Nagaland, Assam ready for out-of-court settlement of boundary dispute: Rio

KOHIMA/GUWAHATI, 24 Jan: The governments of Nagaland and Assam are ready for an out-of-court settlement of the long-pending interstate boundary dispute between the two northeastern neighbours, Nagaland Chief Minister Neiphiu Rio said here on Monday.

Rio said that Nagaland and Assam delegations are likely to meet union Home Minister Amit Shah in February to discuss and formulate how to go about the settlement.

The Nagaland assembly’s select committee to examine the border issue held an hour-and-a-half closed-door meeting, a day after Rio, his deputy Y Patton and NPF legislature party leader TR Zeilang met Assam Chief Minister Himanta Biswa Sarma at Guwahati on Sunday.

“We had gone to Guwahati and had fruitful discussions on the boundary issue with Sarma. Nagaland and Assam had jointly taken up the matter with union Home Minister Amit Shah on 23 December, 2020.

“Both the state governments are in favour of an out-of-court settlement, and maybe our teams will meet Shah in the first part of February to discuss and formulate how to go about it,” Rio told reporters here.

The issue of royalty on petroleum and natural gas along the Assam-Nagaland boundary was also discussed.

“If we resolve the boundary dispute and the issue of royalty, it will be good for both sides as we are going to remain neighbours,” Rio said.

Asked about the delay in getting the central forensic science laboratory (CFSL) report on the killing of 14 civilians by security forces in Mon district, the chief minister said that the special investigation team has completed the probe and is awaiting the forensic report.

“Without the CFSL report, the findings will be incomplete, and there will be no evidence or scientific proof to proceed further,” Rio said.

Asked whether Nagaland will get a forensic laboratory, the chief minister said that he will take up the matter with Shah.

On the Konyak Union and the Eastern Nagaland Peoples’ Organization giving a call to boycott Republic Day celebrations in protest against the killings, Rio said that they are asking the government only to hoist the tricolour in public offices.

“They can say whatever they want in a democracy but the government will also do whatever it deems necessary,” he said.

On demands for carving out more districts since the creation of Tseminyu, Nuiland and Chumukedima districts on 18 December last year, Rio said that the state government believes in tribal unity and has decided not to divide any existing tribal district.

“There are demands for division of Mon, Mokokchung, Zunheboto, Wokha and Phek districts. But the fragmentation of tribal districts is not in the interest of Nagas. I appeal to various tribal organizations to understand this policy of the government for the welfare of Nagas as a whole,” he said.

The interstate boundary dispute erupted after Nagaland state was carved out of Assam in 1963. The two states share a 512.1-km-long boundary.
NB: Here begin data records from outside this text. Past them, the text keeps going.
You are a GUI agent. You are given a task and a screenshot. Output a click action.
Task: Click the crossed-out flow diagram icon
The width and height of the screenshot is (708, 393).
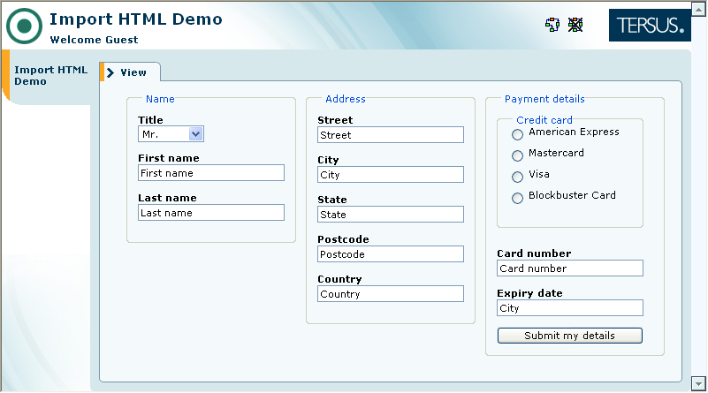click(575, 25)
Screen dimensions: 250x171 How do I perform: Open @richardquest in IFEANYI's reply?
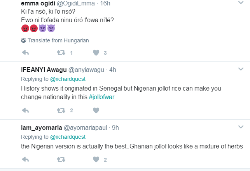click(68, 79)
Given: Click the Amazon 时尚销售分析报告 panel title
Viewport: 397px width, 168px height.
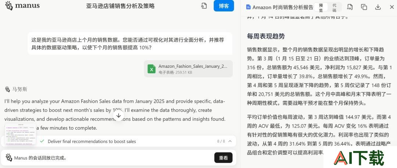Looking at the screenshot, I should point(283,7).
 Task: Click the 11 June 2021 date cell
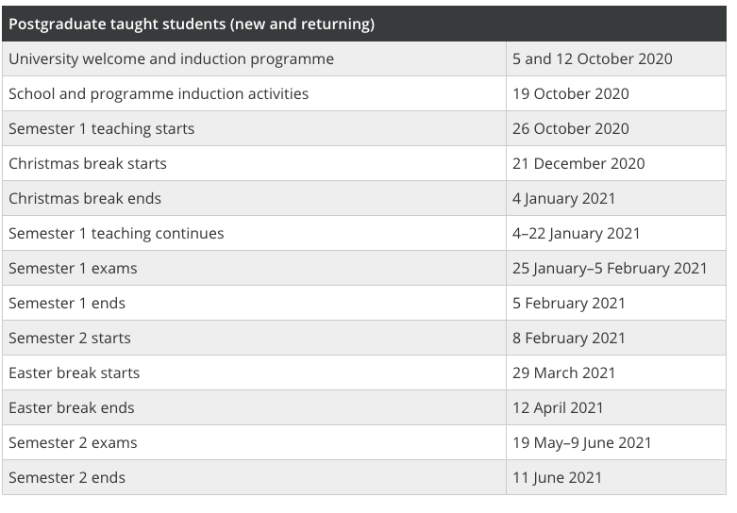[x=616, y=477]
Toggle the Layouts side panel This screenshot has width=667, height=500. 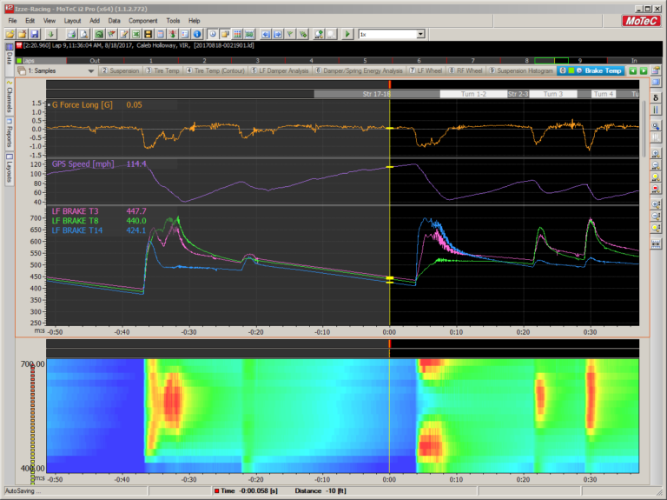(x=9, y=169)
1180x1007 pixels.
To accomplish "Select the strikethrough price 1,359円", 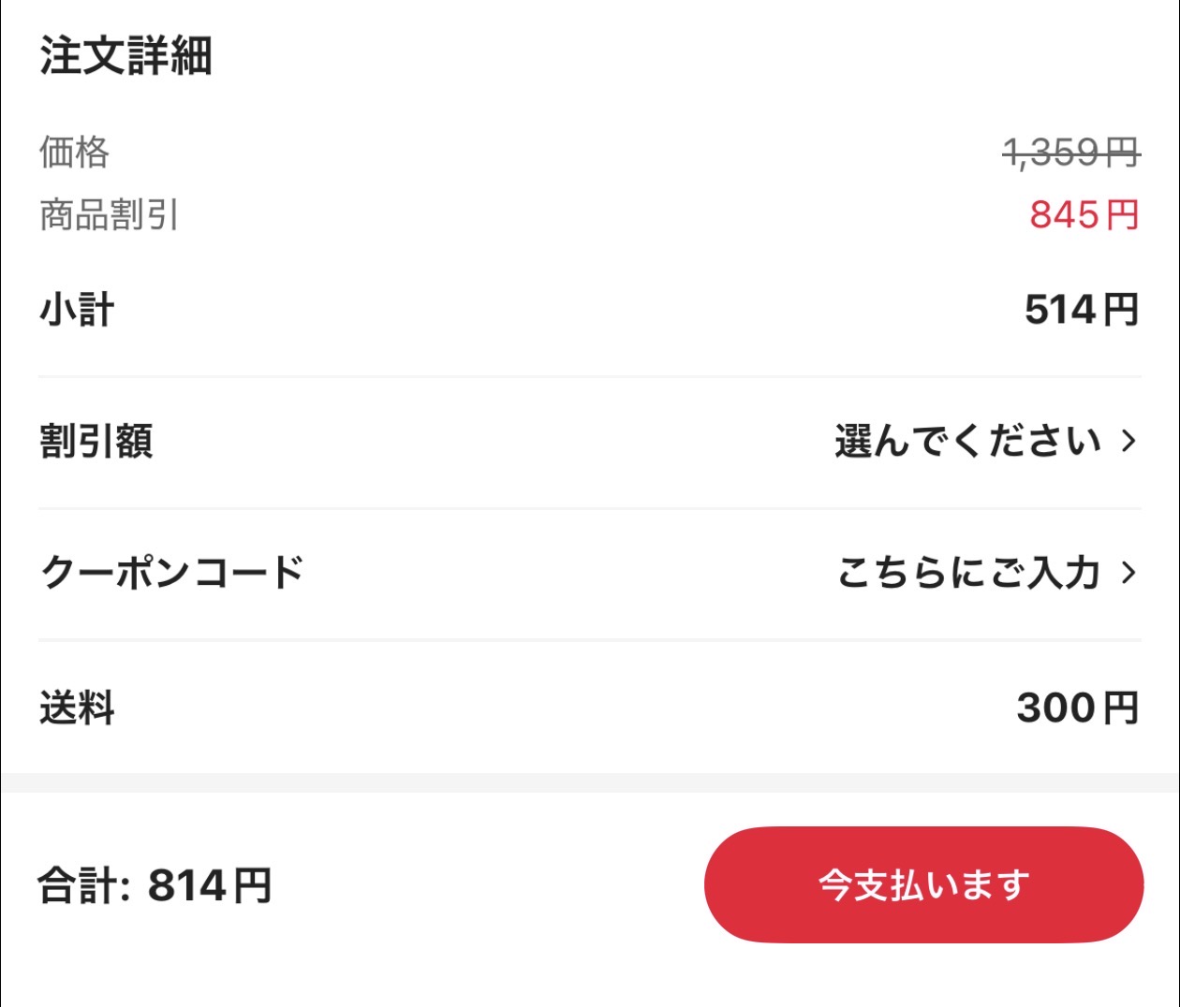I will (1070, 153).
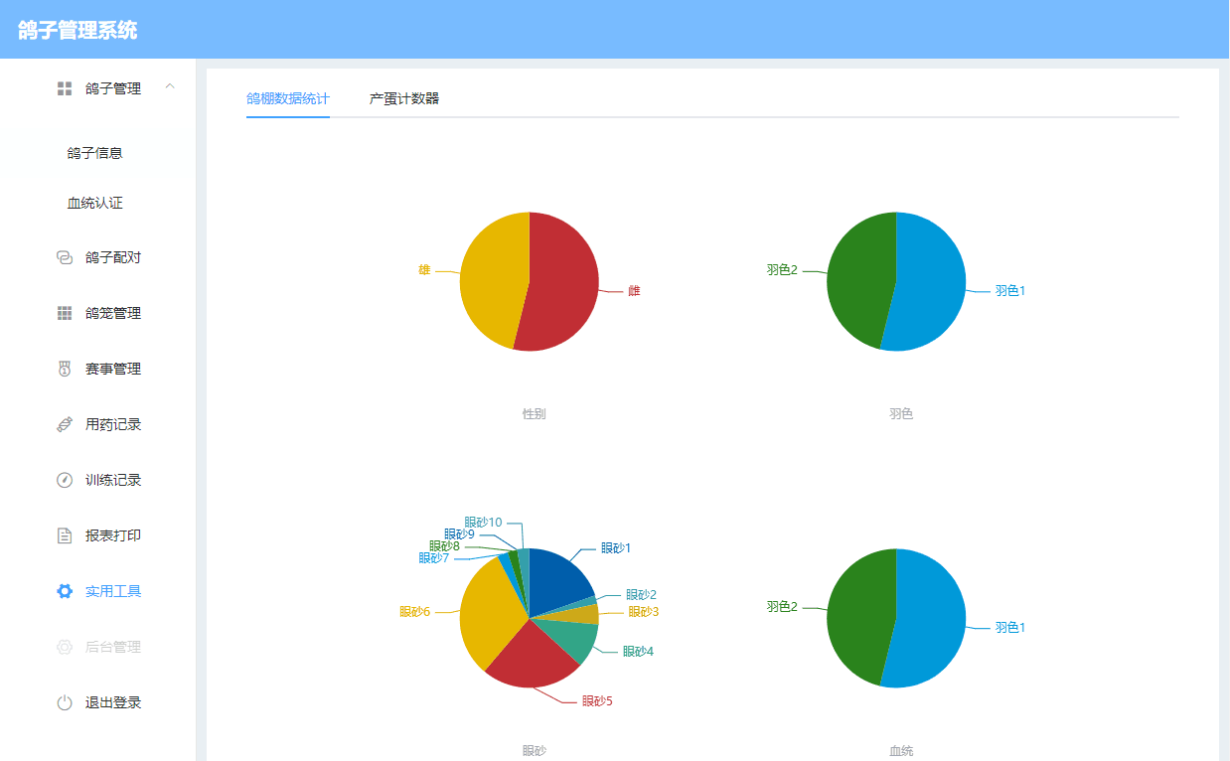The image size is (1230, 761).
Task: Click the medal icon for 赛事管理
Action: 65,369
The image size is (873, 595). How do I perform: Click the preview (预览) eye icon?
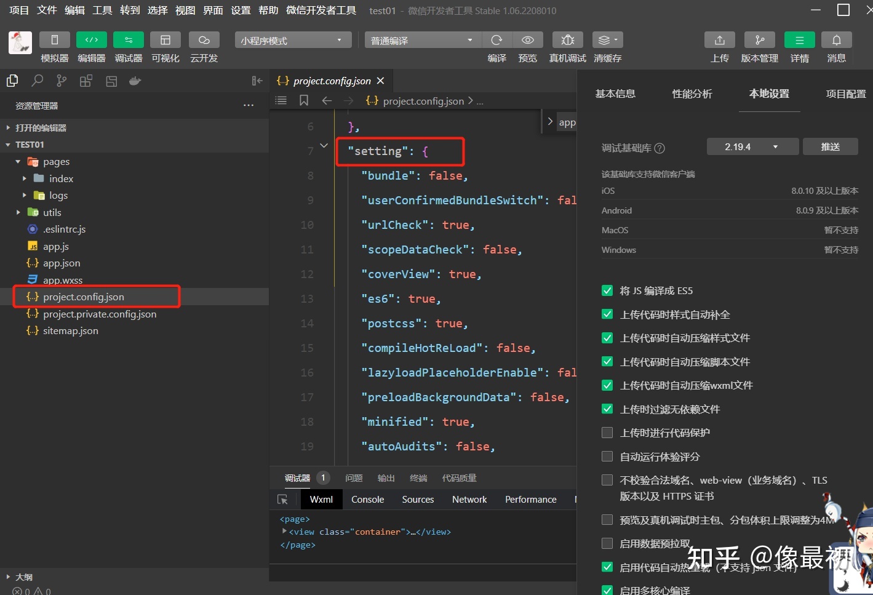(527, 40)
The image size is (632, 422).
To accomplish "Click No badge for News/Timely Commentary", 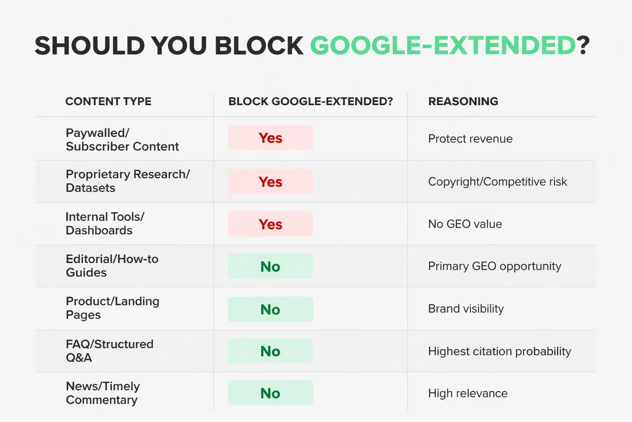I will click(270, 393).
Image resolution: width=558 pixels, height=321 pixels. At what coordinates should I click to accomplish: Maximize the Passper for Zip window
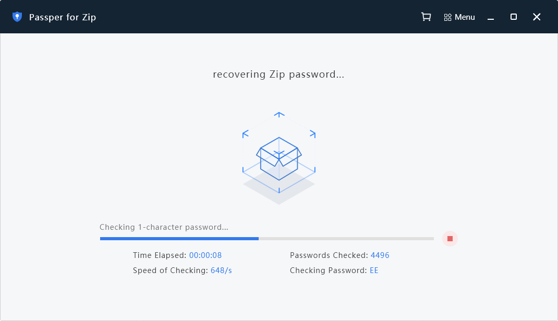tap(514, 17)
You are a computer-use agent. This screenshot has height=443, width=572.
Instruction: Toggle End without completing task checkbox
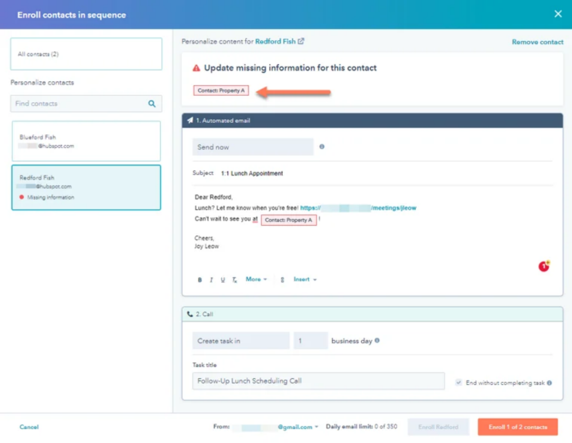[458, 383]
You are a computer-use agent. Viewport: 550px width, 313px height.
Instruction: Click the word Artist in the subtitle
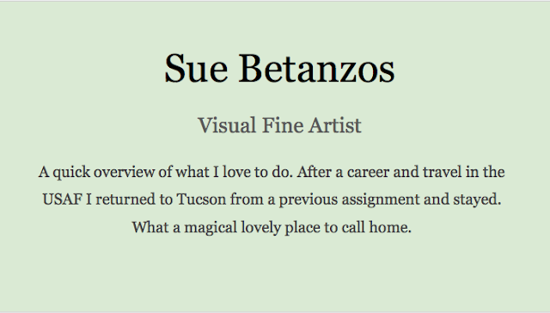(335, 126)
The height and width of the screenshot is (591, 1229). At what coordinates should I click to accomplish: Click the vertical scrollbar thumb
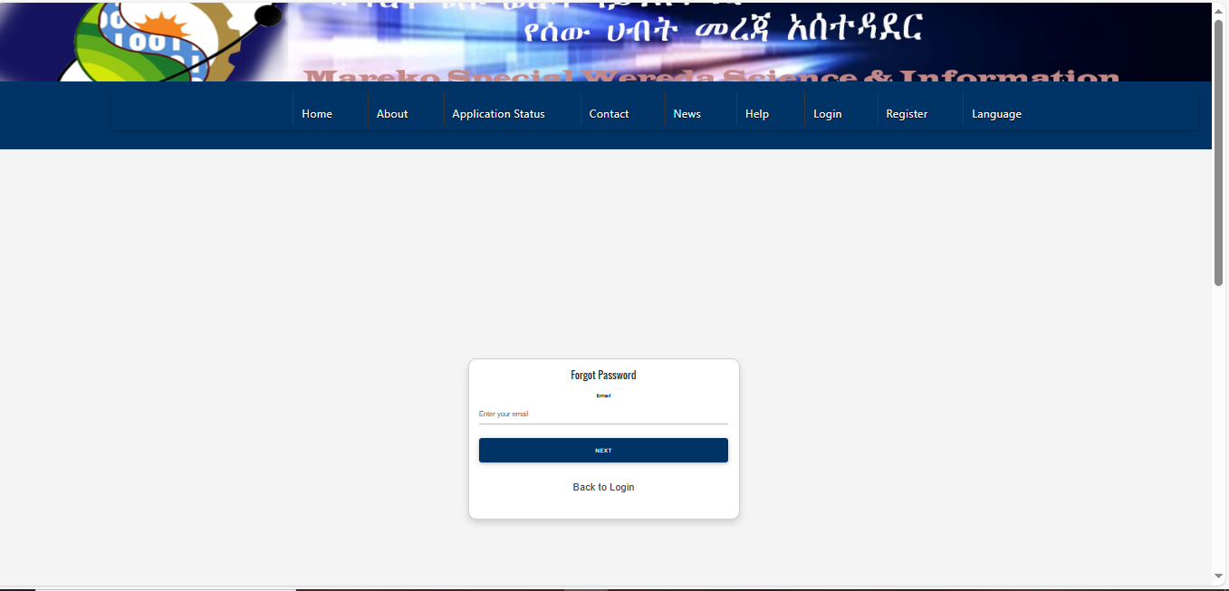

The Nagaland State Act of 1962 had defined the state’s borders as per a 1925 notification when Naga Hills and Tuensang Area were integrated into a new administrative unit and made an autonomous area.

Nagaland, however, did not accept the boundary delineation and demanded that the new state should comprise the Naga Hills and all Naga-dominated areas in the then North Cachar and Nagaon districts of Assam, which were part of Naga territory, created by the British according to an 1866 notification.

Since Nagaland did not accept its notified borders, tensions between Assam and Nagaland soon flared up, resulting in the first boundary clashes in 1965, and this was followed by major clashes between the two states along the boundary in 1968, 1979, 1985, 2007 and 2014.

The Assam government had filed a case in the Supreme Court in 1988 for identification of the boundary and resolving the boundary dispute, which is still pending.

“The Nagaland issue is before the Supreme Court and we can expect a verdict in perhaps two-three years,” Sarma had earlier said. (PTI)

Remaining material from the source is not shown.